• Written task: Set out the lines of the records below as a numbered list, omitting any blank lines.

• Material provided:

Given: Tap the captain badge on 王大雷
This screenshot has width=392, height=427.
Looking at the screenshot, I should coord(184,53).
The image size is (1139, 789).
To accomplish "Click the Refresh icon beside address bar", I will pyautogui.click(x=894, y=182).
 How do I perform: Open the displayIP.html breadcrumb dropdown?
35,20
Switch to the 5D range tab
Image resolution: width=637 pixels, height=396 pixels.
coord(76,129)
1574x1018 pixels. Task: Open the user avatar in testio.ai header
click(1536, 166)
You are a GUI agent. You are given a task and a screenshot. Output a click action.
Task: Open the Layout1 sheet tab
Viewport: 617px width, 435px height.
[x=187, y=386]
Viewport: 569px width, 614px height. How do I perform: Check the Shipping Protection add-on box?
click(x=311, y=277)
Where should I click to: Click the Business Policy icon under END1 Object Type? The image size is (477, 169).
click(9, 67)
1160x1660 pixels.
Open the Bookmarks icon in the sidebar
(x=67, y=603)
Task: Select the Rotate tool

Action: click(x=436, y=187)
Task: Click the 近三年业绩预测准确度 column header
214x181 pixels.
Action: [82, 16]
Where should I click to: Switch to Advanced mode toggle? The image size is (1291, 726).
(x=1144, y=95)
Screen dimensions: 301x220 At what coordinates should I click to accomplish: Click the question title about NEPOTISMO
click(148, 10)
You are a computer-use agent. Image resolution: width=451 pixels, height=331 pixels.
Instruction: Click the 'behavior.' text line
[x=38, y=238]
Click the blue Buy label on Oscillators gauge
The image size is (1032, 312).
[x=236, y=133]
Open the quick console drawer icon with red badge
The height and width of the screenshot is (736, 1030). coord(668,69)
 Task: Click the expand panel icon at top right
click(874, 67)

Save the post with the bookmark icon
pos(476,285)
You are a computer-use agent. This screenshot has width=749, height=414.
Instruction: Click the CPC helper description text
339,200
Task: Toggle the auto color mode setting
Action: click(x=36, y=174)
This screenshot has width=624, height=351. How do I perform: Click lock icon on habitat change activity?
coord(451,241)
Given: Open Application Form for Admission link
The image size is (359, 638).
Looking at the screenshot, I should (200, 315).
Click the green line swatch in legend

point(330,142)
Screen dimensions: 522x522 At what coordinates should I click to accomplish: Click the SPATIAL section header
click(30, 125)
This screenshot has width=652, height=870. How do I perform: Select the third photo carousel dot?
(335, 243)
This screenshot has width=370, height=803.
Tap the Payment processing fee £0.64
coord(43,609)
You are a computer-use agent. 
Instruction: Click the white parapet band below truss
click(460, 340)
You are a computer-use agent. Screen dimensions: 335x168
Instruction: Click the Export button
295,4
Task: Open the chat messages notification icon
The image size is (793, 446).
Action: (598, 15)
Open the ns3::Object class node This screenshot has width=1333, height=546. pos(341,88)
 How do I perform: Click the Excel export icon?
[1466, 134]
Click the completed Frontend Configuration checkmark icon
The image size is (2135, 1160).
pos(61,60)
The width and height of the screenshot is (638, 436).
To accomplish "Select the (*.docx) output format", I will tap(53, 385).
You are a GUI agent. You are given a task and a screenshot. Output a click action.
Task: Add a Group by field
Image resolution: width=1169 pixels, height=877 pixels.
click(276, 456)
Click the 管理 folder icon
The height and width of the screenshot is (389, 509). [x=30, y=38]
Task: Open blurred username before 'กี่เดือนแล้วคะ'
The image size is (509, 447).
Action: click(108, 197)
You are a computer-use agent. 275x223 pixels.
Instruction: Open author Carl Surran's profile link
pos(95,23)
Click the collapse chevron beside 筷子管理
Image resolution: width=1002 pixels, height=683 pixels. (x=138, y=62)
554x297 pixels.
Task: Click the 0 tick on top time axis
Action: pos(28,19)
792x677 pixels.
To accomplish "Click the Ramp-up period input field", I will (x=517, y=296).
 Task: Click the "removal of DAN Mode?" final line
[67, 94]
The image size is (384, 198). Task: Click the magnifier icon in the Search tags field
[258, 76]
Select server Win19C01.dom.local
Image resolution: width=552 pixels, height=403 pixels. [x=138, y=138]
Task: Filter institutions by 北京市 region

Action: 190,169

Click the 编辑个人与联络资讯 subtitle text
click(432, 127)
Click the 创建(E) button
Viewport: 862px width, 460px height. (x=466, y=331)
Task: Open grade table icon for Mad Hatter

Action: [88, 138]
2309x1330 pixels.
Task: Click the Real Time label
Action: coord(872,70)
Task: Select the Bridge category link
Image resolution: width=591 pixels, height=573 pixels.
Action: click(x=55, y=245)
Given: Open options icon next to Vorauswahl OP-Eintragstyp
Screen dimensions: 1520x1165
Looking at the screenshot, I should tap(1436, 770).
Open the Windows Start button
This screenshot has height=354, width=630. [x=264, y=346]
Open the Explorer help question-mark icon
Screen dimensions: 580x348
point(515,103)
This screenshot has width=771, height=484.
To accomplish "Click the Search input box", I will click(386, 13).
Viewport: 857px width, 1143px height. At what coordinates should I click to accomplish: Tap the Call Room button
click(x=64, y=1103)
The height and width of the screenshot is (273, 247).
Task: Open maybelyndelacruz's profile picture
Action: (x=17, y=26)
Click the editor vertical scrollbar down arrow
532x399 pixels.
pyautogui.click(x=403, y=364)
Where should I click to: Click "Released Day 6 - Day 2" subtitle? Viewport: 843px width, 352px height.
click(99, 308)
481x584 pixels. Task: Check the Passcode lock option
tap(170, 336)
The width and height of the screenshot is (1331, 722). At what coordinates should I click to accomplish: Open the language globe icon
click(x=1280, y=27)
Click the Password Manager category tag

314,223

• Solution for this problem:
1. Given: Tap the captain badge on 王大雷
2. This screenshot has width=392, height=427.
3. Looking at the screenshot, I should coord(184,53).
4. The image size is (1139, 789).
5. To accomplish "Click the Refresh icon beside address bar", I will pyautogui.click(x=894, y=182).
6.  How do I perform: Open the displayIP.html breadcrumb dropdown?
7. 35,20
8. Switch to the 5D range tab
9. Image resolution: width=637 pixels, height=396 pixels.
10. coord(76,129)
11. 1574x1018 pixels. Task: Open the user avatar in testio.ai header
12. click(1536, 166)
13. You are a GUI agent. You are given a task and a screenshot. Output a click action.
14. Task: Open the Layout1 sheet tab
15. Viewport: 617px width, 435px height.
16. [x=187, y=386]
17. Viewport: 569px width, 614px height. How do I perform: Check the Shipping Protection add-on box?
18. click(x=311, y=277)
19. Where should I click to: Click the Business Policy icon under END1 Object Type? The image size is (477, 169).
20. click(9, 67)
21. 1160x1660 pixels.
22. Open the Bookmarks icon in the sidebar
23. (x=67, y=603)
24. Task: Select the Rotate tool
25. Action: click(x=436, y=187)
26. Task: Click the 近三年业绩预测准确度 column header
27. 214x181 pixels.
28. Action: [82, 16]
29. Where should I click to: Switch to Advanced mode toggle? The image size is (1291, 726).
30. (x=1144, y=95)
31. Screen dimensions: 301x220 At what coordinates should I click to accomplish: Click the question title about NEPOTISMO
32. click(148, 10)
33. You are a computer-use agent. Image resolution: width=451 pixels, height=331 pixels.
34. Instruction: Click the 'behavior.' text line
35. [x=38, y=238]
36. Click the blue Buy label on Oscillators gauge
37. The image size is (1032, 312).
38. [x=236, y=133]
39. Open the quick console drawer icon with red badge
40. The height and width of the screenshot is (736, 1030). coord(668,69)
41.  Task: Click the expand panel icon at top right
42. click(874, 67)
43. Save the post with the bookmark icon
44. pos(476,285)
45. You are a computer-use agent. This screenshot has width=749, height=414.
46. Instruction: Click the CPC helper description text
47. 339,200
48. Task: Toggle the auto color mode setting
49. Action: click(x=36, y=174)
50. This screenshot has width=624, height=351. How do I perform: Click lock icon on habitat change activity?
51. coord(451,241)
52. Given: Open Application Form for Admission link
53. The image size is (359, 638).
54. Looking at the screenshot, I should (200, 315).
55. Click the green line swatch in legend
56. point(330,142)
57. Screen dimensions: 522x522 At what coordinates should I click to accomplish: Click the SPATIAL section header
58. click(30, 125)
59. This screenshot has width=652, height=870. How do I perform: Select the third photo carousel dot?
60. (335, 243)
61. This screenshot has width=370, height=803.
62. Tap the Payment processing fee £0.64
63. coord(43,609)
64. You are a computer-use agent. 
65. Instruction: Click the white parapet band below truss
66. click(460, 340)
67. You are a computer-use agent. Screen dimensions: 335x168
68. Instruction: Click the Export button
69. 295,4
70. Task: Open the chat messages notification icon
71. The image size is (793, 446).
72. Action: (598, 15)
73. Open the ns3::Object class node This screenshot has width=1333, height=546. pos(341,88)
74.  How do I perform: Click the Excel export icon?
75. [1466, 134]
76. Click the completed Frontend Configuration checkmark icon
77. The image size is (2135, 1160).
78. pos(61,60)
79. The width and height of the screenshot is (638, 436).
80. To accomplish "Select the (*.docx) output format", I will tap(53, 385).
81. You are a GUI agent. You are given a task and a screenshot. Output a click action.
82. Task: Add a Group by field
83. Image resolution: width=1169 pixels, height=877 pixels.
84. click(276, 456)
85. Click the 管理 folder icon
86. The height and width of the screenshot is (389, 509). [x=30, y=38]
87. Task: Open blurred username before 'กี่เดือนแล้วคะ'
88. The image size is (509, 447).
89. Action: click(108, 197)
90. You are a computer-use agent. 275x223 pixels.
91. Instruction: Open author Carl Surran's profile link
92. pos(95,23)
93. Click the collapse chevron beside 筷子管理
94. Image resolution: width=1002 pixels, height=683 pixels. (x=138, y=62)
95. 554x297 pixels.
96. Task: Click the 0 tick on top time axis
97. Action: pos(28,19)
98. 792x677 pixels.
99. To accomplish "Click the Ramp-up period input field", I will (x=517, y=296).
100.  Task: Click the "removal of DAN Mode?" final line
101. [67, 94]
102. The image size is (384, 198). Task: Click the magnifier icon in the Search tags field
103. [258, 76]
104. Select server Win19C01.dom.local
105. Image resolution: width=552 pixels, height=403 pixels. [x=138, y=138]
106. Task: Filter institutions by 北京市 region
107. Action: 190,169
108. Click the 编辑个人与联络资讯 subtitle text
109. click(432, 127)
110. Click the 创建(E) button
111. Viewport: 862px width, 460px height. (x=466, y=331)
112. Task: Open grade table icon for Mad Hatter
113. Action: [88, 138]
114. 2309x1330 pixels.
115. Task: Click the Real Time label
116. Action: coord(872,70)
117. Task: Select the Bridge category link
118. Image resolution: width=591 pixels, height=573 pixels.
119. Action: click(x=55, y=245)
120. Given: Open options icon next to Vorauswahl OP-Eintragstyp
121. Screen dimensions: 1520x1165
122. Looking at the screenshot, I should tap(1436, 770).
123. Open the Windows Start button
124. This screenshot has height=354, width=630. [x=264, y=346]
125. Open the Explorer help question-mark icon
126. Screen dimensions: 580x348
127. point(515,103)
128. This screenshot has width=771, height=484.
129. To accomplish "Click the Search input box", I will click(386, 13).
130. Viewport: 857px width, 1143px height. At what coordinates should I click to accomplish: Tap the Call Room button
131. click(x=64, y=1103)
132. The height and width of the screenshot is (273, 247).
133. Task: Open maybelyndelacruz's profile picture
134. Action: (x=17, y=26)
135. Click the editor vertical scrollbar down arrow
136. 532x399 pixels.
137. pyautogui.click(x=403, y=364)
138. Where should I click to: Click "Released Day 6 - Day 2" subtitle? Viewport: 843px width, 352px height.
139. click(99, 308)
140. 481x584 pixels. Task: Check the Passcode lock option
141. tap(170, 336)
142. The width and height of the screenshot is (1331, 722). At what coordinates should I click to accomplish: Open the language globe icon
143. click(x=1280, y=27)
144. Click the Password Manager category tag
145. 314,223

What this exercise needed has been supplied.